After a series of deaths at the end of July – the police were reporting five deaths, but we knew the real number was closer to 12 – and after a meeting with the mayor, the Toronto Harm Reduction Alliance pitched a tent in Moss Park and set up the city’s first overdose prevention site. After negotiating with police for two hours we were given the green light to stay. We never expected to be there this long, nor did we expect this site to become a central point of advocacy. But we did know that we could prevent deaths and save lives. To date we have reversed 121 overdoses.
The Moss Park site, which we refer to as “The Tent,” operates six hours a day and relies on 170 volunteers and community donations for support, including from CUPE Ontario, which helped us acquire the heated trailer we now operate out of to get us through the winter. It is an example of what decriminalization looks like. We have relied heavily on community donations. More than $50,000 has been contributed by people who have been affected by loss, from unions, marijuana dispensaries, arena hockey leagues, politicians, and artists and musicians, among others.
Our relentless advocacy forced politicians out of their offices and into the park. Mayor Tory, Premier Kathleen Wynne, Minister Hoskins and provincial NDP leader Andrea Horwath have all visited the site and spent time learning about the crisis. They heard from people begging for their lives and watched people inject. We have also been publicly supported by councillors Joe Mihevc and Joe Cressy.
Applying to the federal government for a supervised injection site takes a lot of time and political will. Overdose prevention sites can be flexible, open 24 hours and responsive to community need in an emergency.
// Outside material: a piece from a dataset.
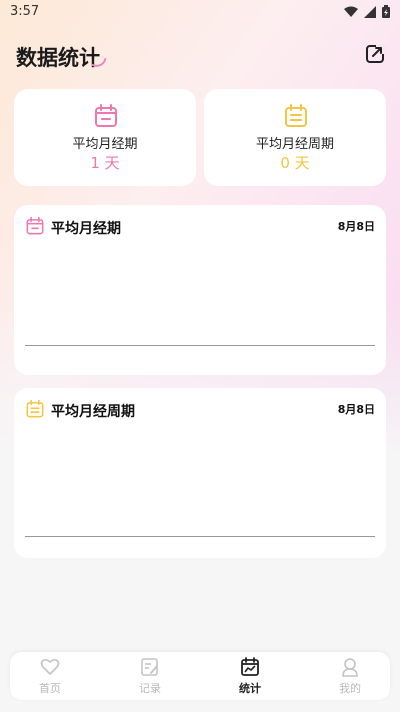  Describe the element at coordinates (200, 56) in the screenshot. I see `page-header: 数据统计` at that location.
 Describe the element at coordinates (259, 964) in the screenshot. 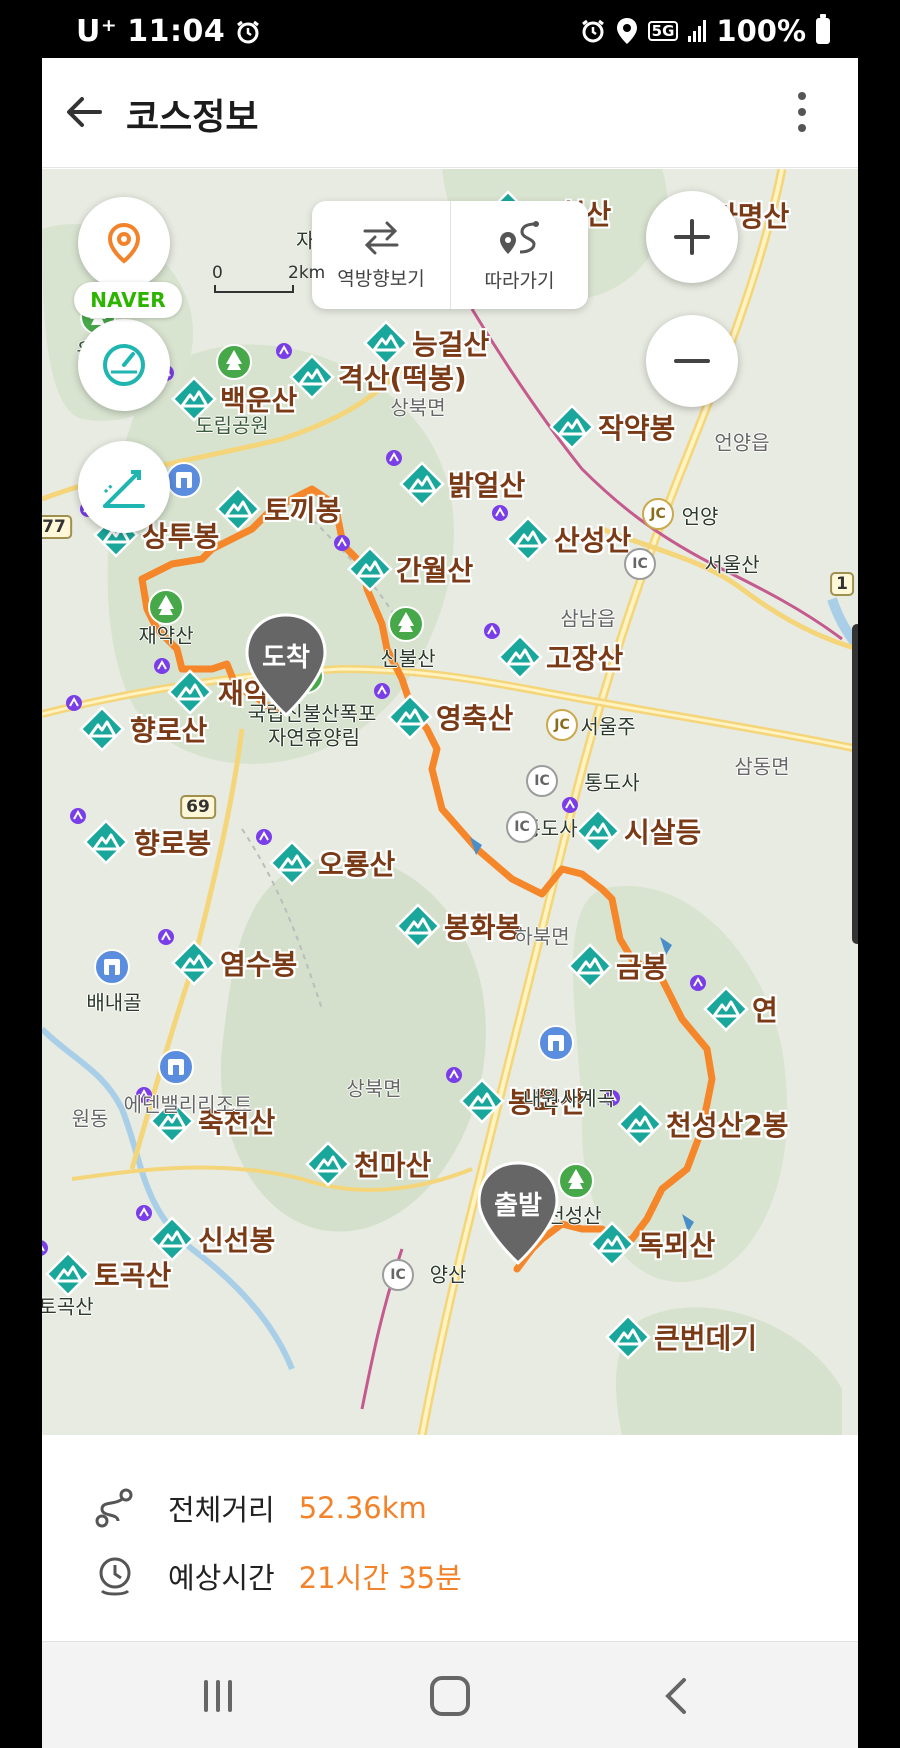

I see `mountain-label: 염수봉` at that location.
In January, the provincial government will be announcing a process on how other communities and organizations can open their own overdose prevention sites. We have been giving them advice on how to do this. The federal government is also allowing for exemptions from the law to open overdose prevention sites where there is need.
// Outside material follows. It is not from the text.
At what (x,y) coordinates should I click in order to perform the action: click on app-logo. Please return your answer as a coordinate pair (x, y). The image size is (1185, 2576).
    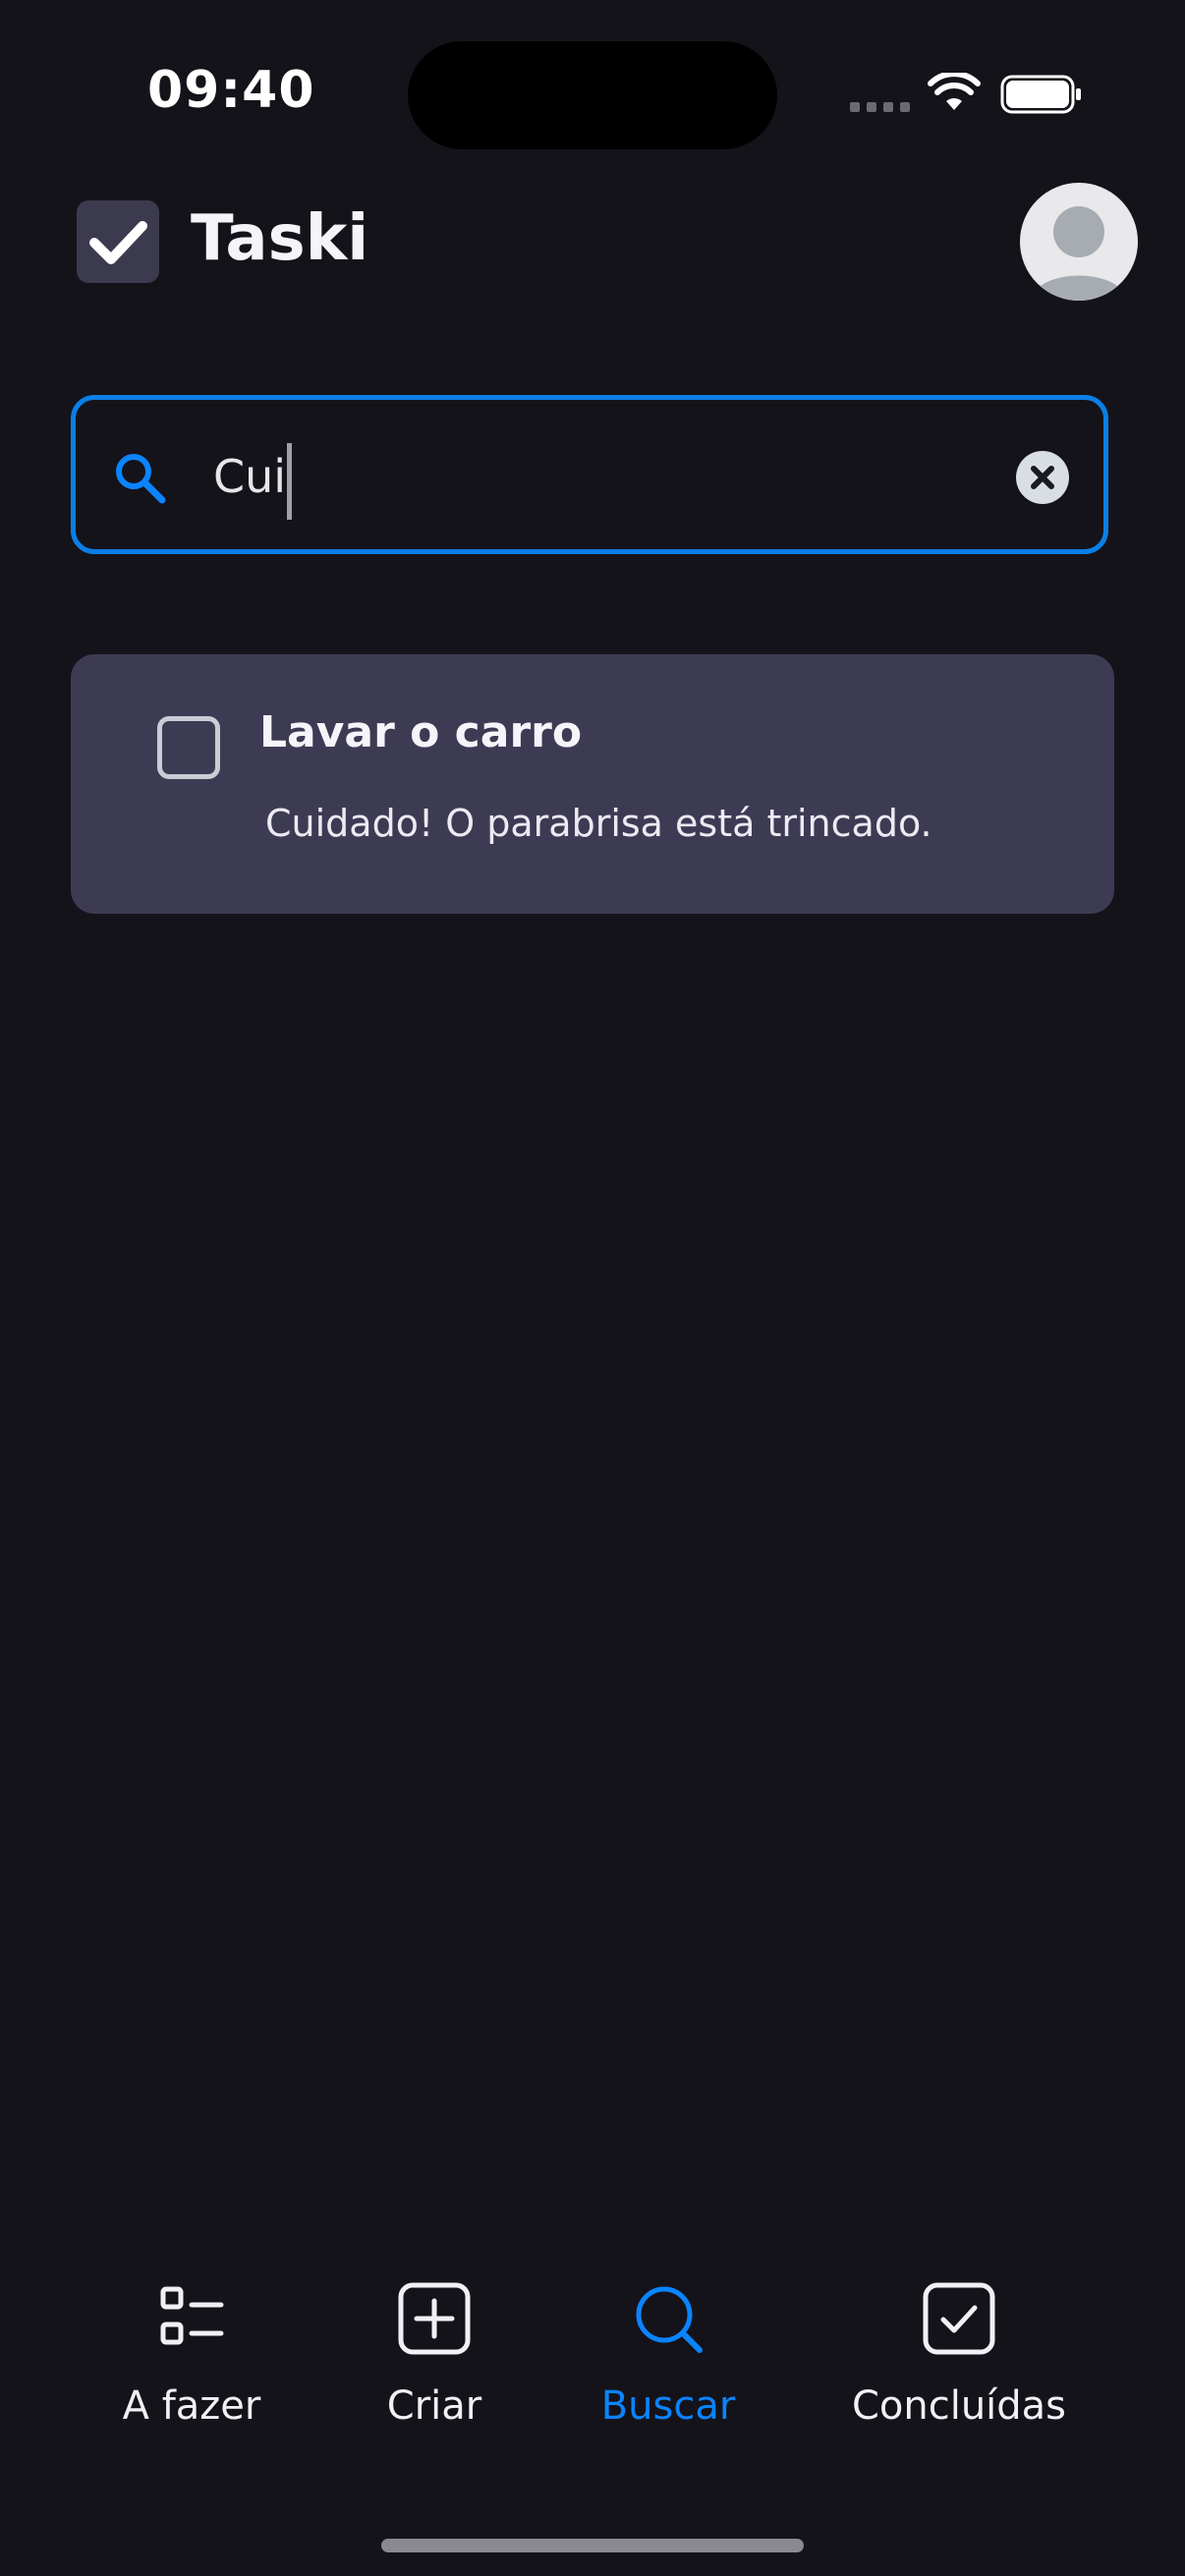
    Looking at the image, I should click on (118, 241).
We are still operating as volunteers. The site represents mutual aid, community, how to take care of each other, how to respond in a crisis. We have trained workers who had no previous experience. We have dedicated our lives over the last months fighting, struggling, advocating. And we promised the people who use drugs we would not abandon them.
It is time for the government to start the process of dismantling the war on drugs apparatus. We need police to stop coming along on overdose calls so people feel safe to call 911, we need access to a non-toxic drug supply, detox and other treatment options in a timely manner. We need to get at the issues that create vulnerability in people’s lives: prison, criminalization, poverty, transphobia, homophobia, displacement through gentrification, income inequality and racism.
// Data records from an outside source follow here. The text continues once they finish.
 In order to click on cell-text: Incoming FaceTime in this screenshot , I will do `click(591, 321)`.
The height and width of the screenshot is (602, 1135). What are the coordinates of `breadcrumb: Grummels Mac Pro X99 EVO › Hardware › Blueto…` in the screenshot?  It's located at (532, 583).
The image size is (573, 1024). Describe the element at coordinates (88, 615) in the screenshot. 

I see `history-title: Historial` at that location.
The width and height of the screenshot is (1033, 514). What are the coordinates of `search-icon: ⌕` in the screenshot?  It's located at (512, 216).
I want to thank everyone who has donated money, food, water, warm clothes, coffee, the people who had our backs, who helped us get naloxone, drug users who have shared their stories to promote change, all the volunteers, elders who have taken care of us, the community in Moss Park for trusting us, and organizations who have supported us “breaking the rules.”
We have been able to do this work through collective action. We can’t bring back those who’ve died. I think about this every day. But overdose death is preventable. And we’re still in the park.
Zoë Dodd is a member of the Toronto Harm Reduction Alliance and the Toronto Overdose Prevention Society.